The Combination of Human Glandular Kallikrein and Free Prostate-specific Antigen (PSA) Enhances Discrimination Between Prostate Cancer and Benign Prostatic Hyperplasia in Patients with Moderately Increased Total PSA

Angeliki Magklara1, Andreas Scorilas1, William J. Catalona2 and Eleftherios P. Diamandis1,a

1 Department of Pathology and Laboratory Medicine, Mount Sinai Hospital, Toronto, Ontario, Canada M5G 1X5, and Department of Laboratory Medicine and Pathobiology, University of Toronto, Toronto, Ontario, Canada.

2 Division of Urologic Surgery, Department of Surgery, Washington University School of Medicine, St. Louis, MO 63110.
a Address correspondence to this author at: Department of Pathology and Laboratory Medicine, Mount Sinai Hospital, 600 University Ave., Toronto, Ontario, Canada M5G 1X5. Fax 416-586-8628; e-mail ediamandis{at}mtsinai.on.ca

Background: Prostate-specific antigen (PSA) is the most reliable tumor marker available and is widely used for the diagnosis and management of prostate cancer. Unfortunately, PSA cannot distinguish efficiently between benign and malignant disease of the prostate, especially within the range of 4–10 µg/L. Among the refinements developed to enhance PSA specificity is the free/total PSA ratio, which is useful in discriminating between the two diseases within the diagnostic "gray zone". Recent data indicate that human glandular kallikrein (hK2), a protein with high homology to PSA, may be an additional serum marker for the diagnosis and monitoring of prostate cancer.

Methods: We analyzed 206 serum samples (all before treatment was initiated) from men with histologically confirmed benign prostatic hyperplasia (n = 100) or prostatic carcinoma (n = 106) with total PSA in the range of 2.5–10 µg/L. Total and free PSA and hK2 were measured with noncompetitive immunological procedures. Statistical analysis was performed to investigate the potential utility of the various markers or their combinations in discriminating between benign prostatic hyperplasia and prostatic carcinoma.

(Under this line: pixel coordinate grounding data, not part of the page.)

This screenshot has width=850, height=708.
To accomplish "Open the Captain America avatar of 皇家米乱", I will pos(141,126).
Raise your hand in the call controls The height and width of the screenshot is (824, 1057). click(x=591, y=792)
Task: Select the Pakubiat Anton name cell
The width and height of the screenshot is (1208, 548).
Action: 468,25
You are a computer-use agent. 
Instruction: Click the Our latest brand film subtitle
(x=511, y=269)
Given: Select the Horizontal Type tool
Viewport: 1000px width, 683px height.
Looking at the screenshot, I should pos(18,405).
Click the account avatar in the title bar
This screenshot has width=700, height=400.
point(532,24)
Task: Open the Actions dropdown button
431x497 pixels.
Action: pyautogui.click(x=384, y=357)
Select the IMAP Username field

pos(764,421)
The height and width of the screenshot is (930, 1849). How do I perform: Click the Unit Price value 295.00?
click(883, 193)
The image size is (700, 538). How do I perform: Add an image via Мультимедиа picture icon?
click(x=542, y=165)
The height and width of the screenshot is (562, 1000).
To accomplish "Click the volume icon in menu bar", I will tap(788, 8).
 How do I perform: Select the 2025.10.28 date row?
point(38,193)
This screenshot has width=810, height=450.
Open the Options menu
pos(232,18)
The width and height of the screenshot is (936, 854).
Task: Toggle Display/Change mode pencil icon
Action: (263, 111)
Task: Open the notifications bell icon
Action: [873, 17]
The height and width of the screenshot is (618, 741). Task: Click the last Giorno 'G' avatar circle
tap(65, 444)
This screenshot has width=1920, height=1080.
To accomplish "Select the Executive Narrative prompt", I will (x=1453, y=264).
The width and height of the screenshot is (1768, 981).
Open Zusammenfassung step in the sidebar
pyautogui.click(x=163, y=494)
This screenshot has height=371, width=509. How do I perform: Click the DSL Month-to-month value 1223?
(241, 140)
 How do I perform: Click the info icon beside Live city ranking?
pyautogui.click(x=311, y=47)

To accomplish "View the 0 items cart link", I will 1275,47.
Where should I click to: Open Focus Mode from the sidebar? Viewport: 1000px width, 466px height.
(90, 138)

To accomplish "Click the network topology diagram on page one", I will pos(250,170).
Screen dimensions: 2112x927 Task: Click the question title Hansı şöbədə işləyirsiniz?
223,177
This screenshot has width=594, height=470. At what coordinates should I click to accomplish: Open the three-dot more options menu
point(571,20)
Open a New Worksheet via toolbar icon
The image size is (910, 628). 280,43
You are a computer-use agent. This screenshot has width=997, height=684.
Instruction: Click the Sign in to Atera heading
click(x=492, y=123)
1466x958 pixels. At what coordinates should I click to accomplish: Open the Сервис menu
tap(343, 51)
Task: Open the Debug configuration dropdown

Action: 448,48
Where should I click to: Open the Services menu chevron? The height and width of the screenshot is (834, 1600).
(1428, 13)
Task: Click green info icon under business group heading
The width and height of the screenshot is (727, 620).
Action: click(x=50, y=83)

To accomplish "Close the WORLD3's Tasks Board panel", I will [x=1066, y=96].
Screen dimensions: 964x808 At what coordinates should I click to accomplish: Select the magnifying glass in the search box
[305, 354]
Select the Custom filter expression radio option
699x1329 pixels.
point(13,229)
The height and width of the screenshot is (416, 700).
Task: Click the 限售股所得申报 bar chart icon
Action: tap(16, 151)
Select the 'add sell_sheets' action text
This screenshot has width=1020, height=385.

Results: hK2 concentrations were not statistically different between the two groups of patients. There was a strong positive correlation between hK2 and free PSA in the whole patient population. hK2/free PSA ratio (area under the curve = 0.69) was stronger predictor of prostate cancer than the free/total PSA ratio (area under the curve = 0.64). At 95% specificity, the hK2/free PSA ratio identified 30% of patients with total PSA between 2.5–10 µg/L who had cancer. At 95% specificity, the hK2/free PSA ratio identified 25% of patients with total PSA between 2.5 and 4.5 µg/L who had cancer.

Conclusions: Our data suggest that hK2 in combination with free and total PSA can enhance the biochemical detection of prostate cancer in patients with moderately increased total PSA concentrations. More specifically, the hK2/free PSA ratio appears to be valuable in identifying a subset of patients with total PSA between 2.5 and 4.5 µg/L who have high probability of cancer and who should be considered for biopsy.